> [AUFGABEN]:
A) Gib den Textauszug zwischen "Ich werde das" und "noch voll angesaugt..." einschließlich beider Stellen wörtlich wieder.
B) Bis wann will Peter_W laut dem Textauszug den Pumpenbetrieb spätestens einstellen?

> [TEXTAUSZUG]:
Bin mit dem Teil übrigens mehr als zufrieden !

Gruß Peter


----------



## Peter_W (8. Okt. 2018)

Hallo Roland,

vielen Dank für Deine Antwort.

Natürlich wäre es kein Problem, das Lochbild mittels weiterer Bohrungen entsprechend zu vergrößern.
Ich werde das auf dem Schirm behalten...
Spätestens Ende November, so denke ich, werde ich den Pumpenbetrieb ja eh einstellen und die Gerätschaften aus dem Teich entnehmen bis zum nächsten Frühjahr.

Das gleiche Lochbild verwende ich übrigens auch in meiner IH mit sogar der baugleichen Pumpe.
Probleme hatte ich dort noch nie. Allerdings gibt es dort im Keller mangels Sonnenlicht ja auch keine Algenbildung.
Beobachten kann ich nur, daß sich rund um jede einzelne Bohrung herum eine etwa Fünfmarkstück große Fläche bildet, die regelrecht blank gesaugt ist.
Soll heißen, auch am Ende der 2-m-Strecke wird noch voll angesaugt...

Gruß Peter



trampelkraut schrieb:


> Hallo Peter,
> 
> ich fürchte du hast zu wenig Bohrungen in das Saugrohr gemacht. Da kannst du locker 5 x so viele rein bohren. Du hast so wie es ist zwar etwa den gleichen Querschnitt wie bei einem 50 er Rohr aber die Löcher werden sich durch Biofilm, Algen, Schmutz usw. verkleinern und gegebenfalls auch zusetzen.

(Daten zum Zeigen auf Ziele)

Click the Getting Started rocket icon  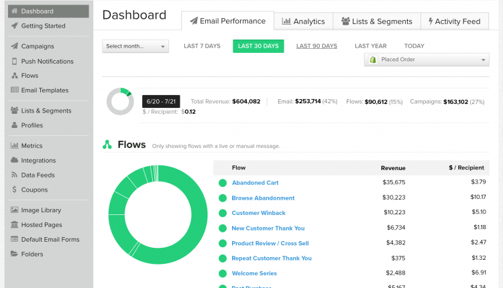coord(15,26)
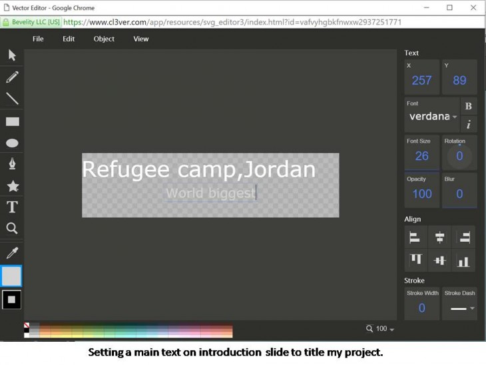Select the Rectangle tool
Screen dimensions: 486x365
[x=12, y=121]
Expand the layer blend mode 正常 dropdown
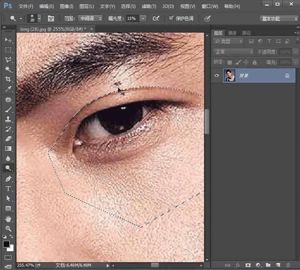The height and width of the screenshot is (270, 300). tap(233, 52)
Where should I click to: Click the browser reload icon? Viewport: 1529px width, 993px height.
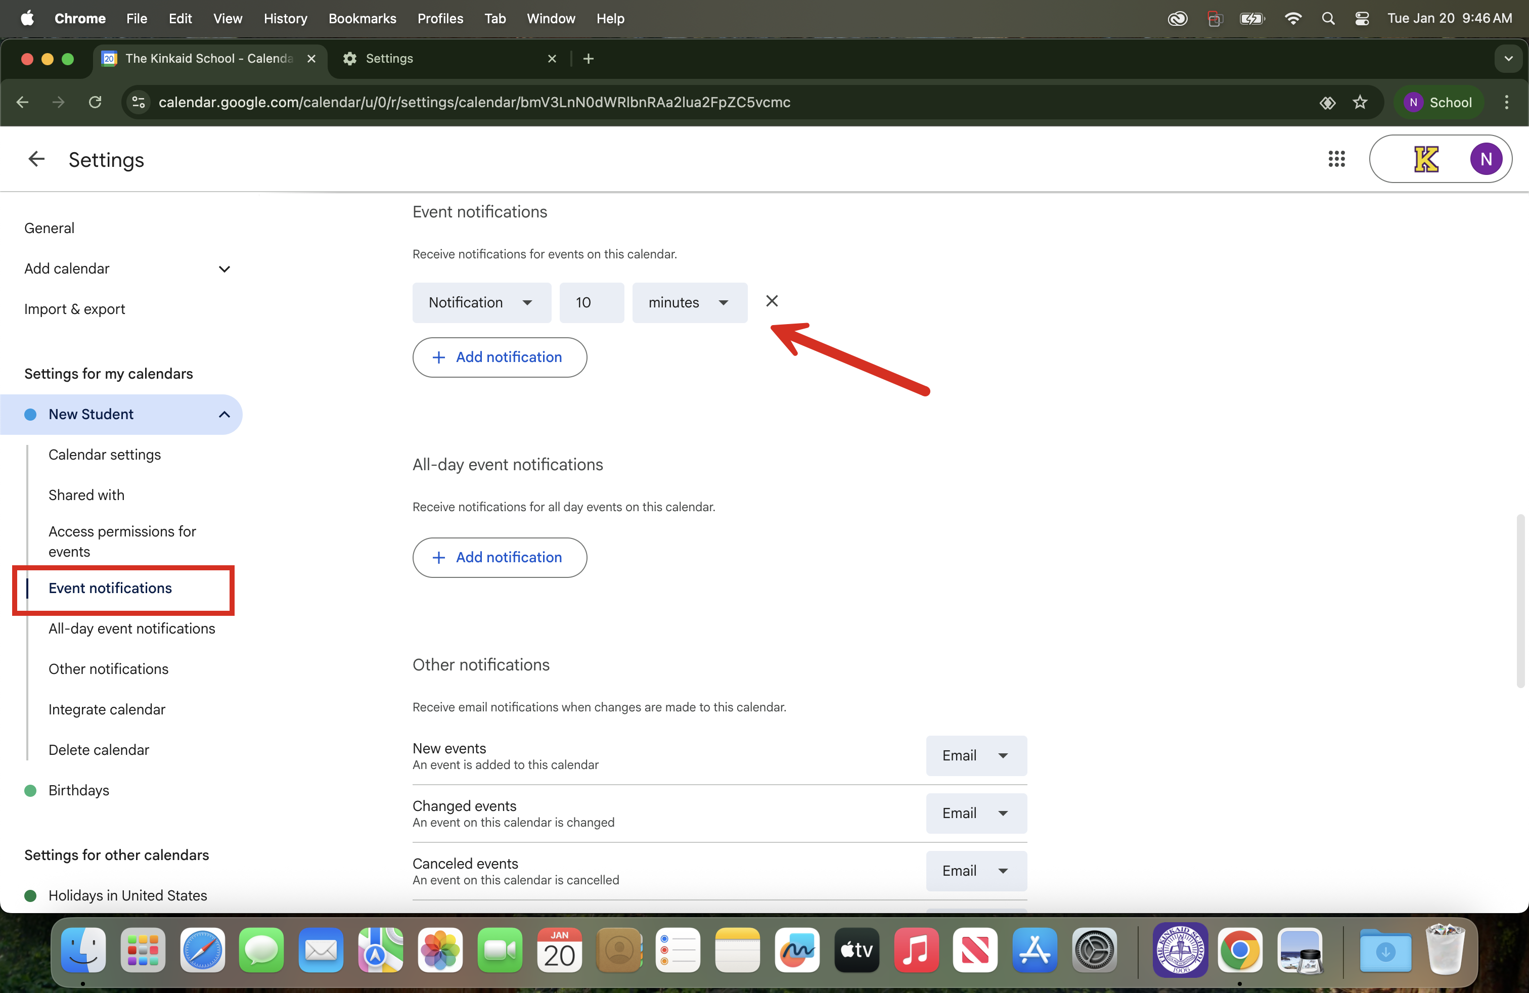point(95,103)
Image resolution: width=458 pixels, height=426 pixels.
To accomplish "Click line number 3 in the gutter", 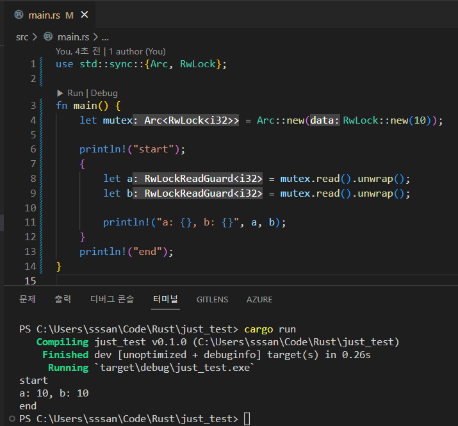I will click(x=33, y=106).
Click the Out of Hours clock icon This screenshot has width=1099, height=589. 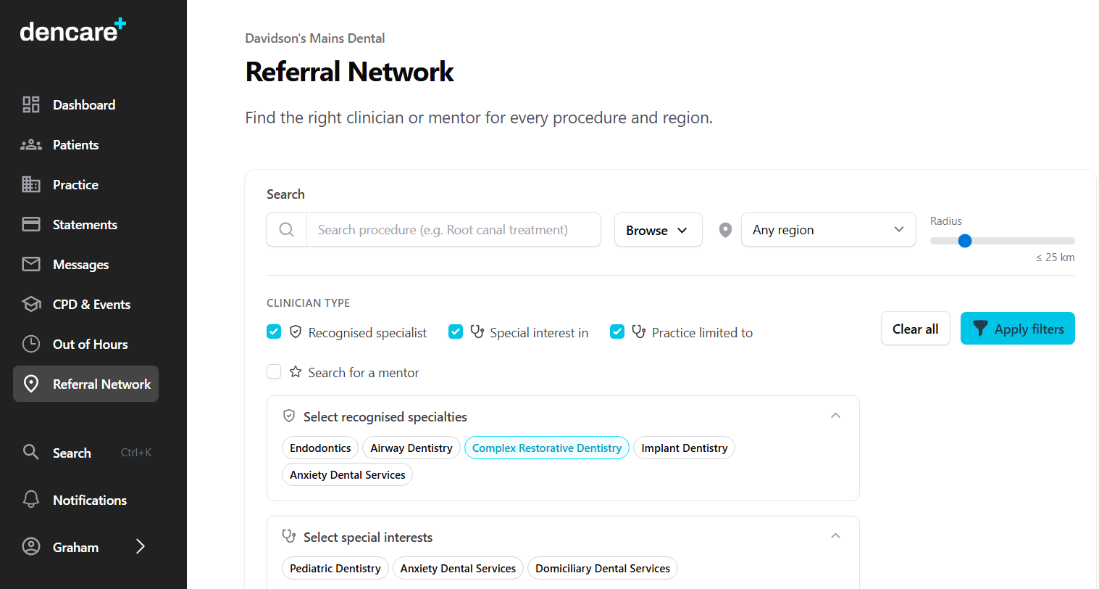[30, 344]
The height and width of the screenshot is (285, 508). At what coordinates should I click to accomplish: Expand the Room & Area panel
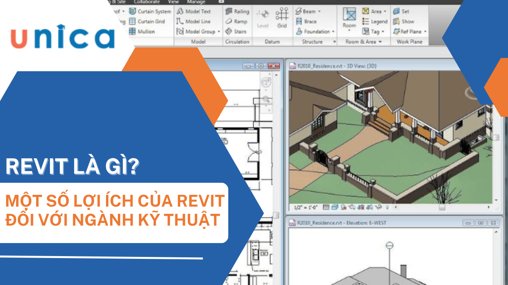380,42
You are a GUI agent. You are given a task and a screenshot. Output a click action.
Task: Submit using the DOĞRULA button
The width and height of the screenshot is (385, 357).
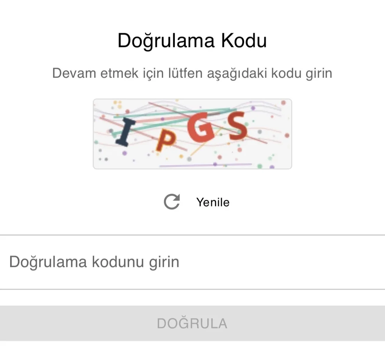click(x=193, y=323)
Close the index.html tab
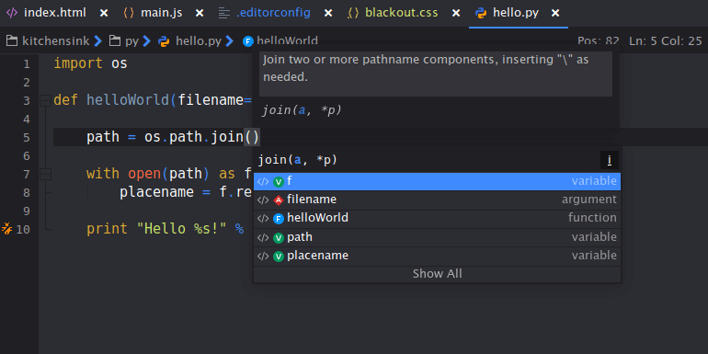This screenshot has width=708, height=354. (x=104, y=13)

--

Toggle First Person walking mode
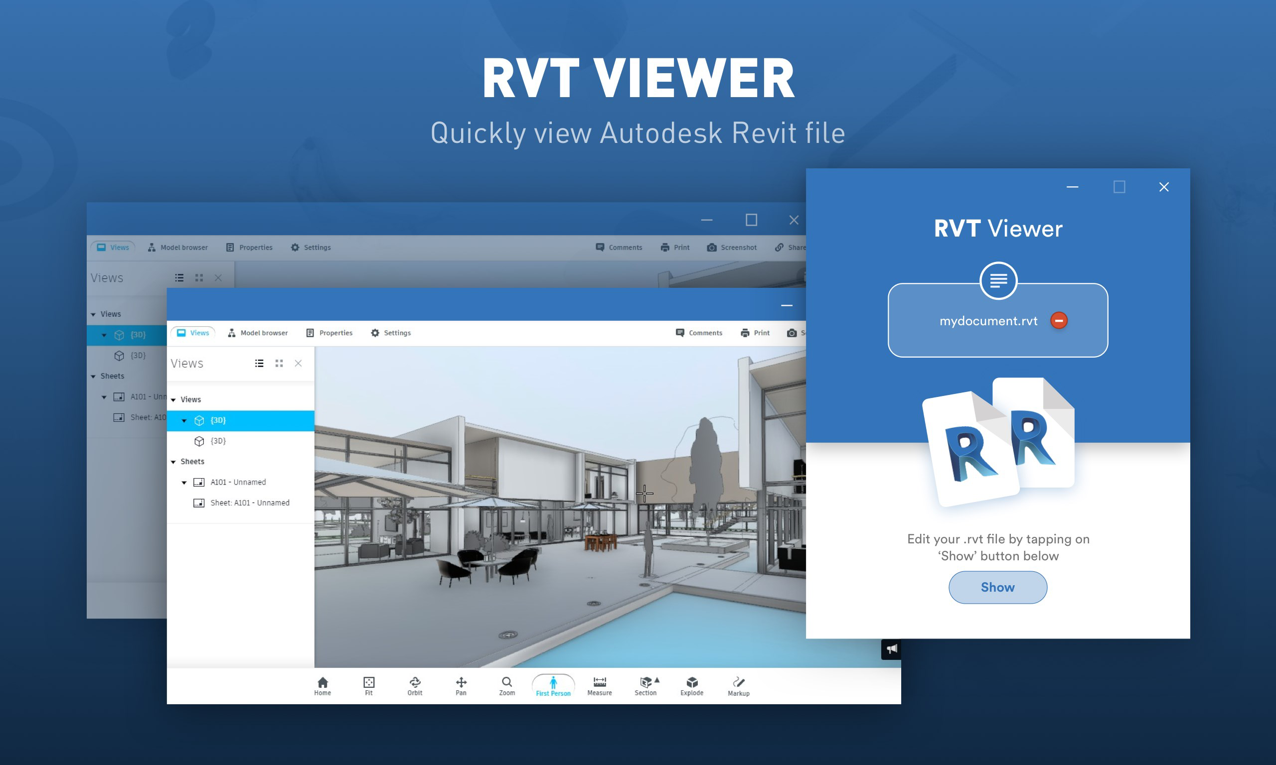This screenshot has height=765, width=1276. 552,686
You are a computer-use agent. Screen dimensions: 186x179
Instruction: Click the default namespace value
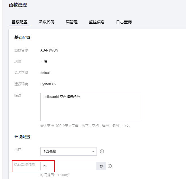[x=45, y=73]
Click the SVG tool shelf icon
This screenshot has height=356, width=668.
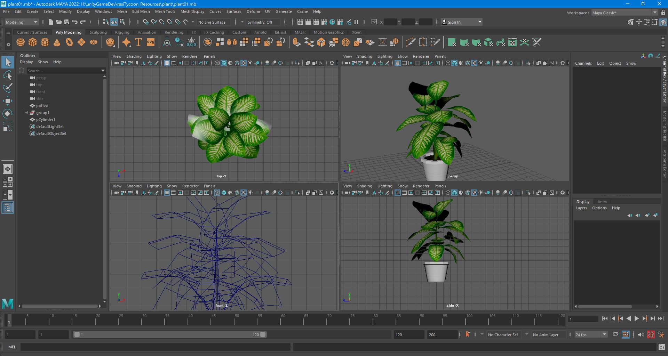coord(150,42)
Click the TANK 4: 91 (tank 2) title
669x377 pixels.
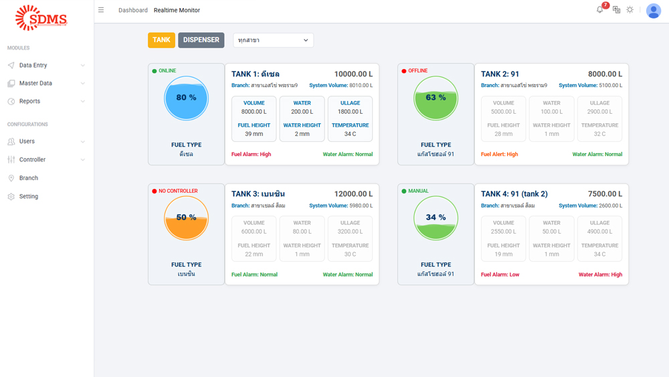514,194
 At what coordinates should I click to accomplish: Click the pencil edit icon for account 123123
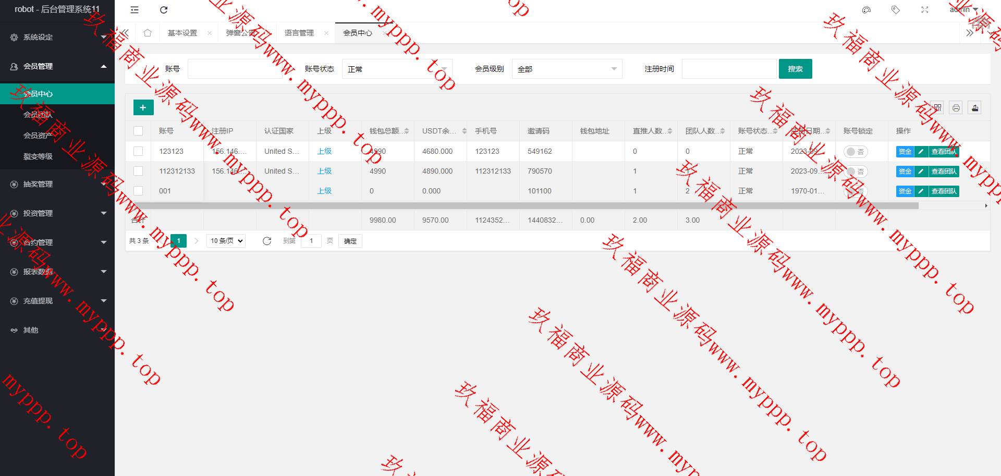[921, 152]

> [VOLLSTÄNDIGE ANTWORTEN]:
A)
Ich werde das auf dem Schirm behalten...
Spätestens Ende November, so denke ich, werde ich den Pumpenbetrieb ja eh einstellen und die Gerätschaften aus dem Teich entnehmen bis zum nächsten Frühjahr.

Das gleiche Lochbild verwende ich übrigens auch in meiner IH mit sogar der baugleichen Pumpe.
Probleme hatte ich dort noch nie. Allerdings gibt es dort im Keller mangels Sonnenlicht ja auch keine Algenbildung.
Beobachten kann ich nur, daß sich rund um jede einzelne Bohrung herum eine etwa Fünfmarkstück große Fläche bildet, die regelrecht blank gesaugt ist.
Soll heißen, auch am Ende der 2-m-Strecke wird noch voll angesaugt...

B) Spätestens Ende November.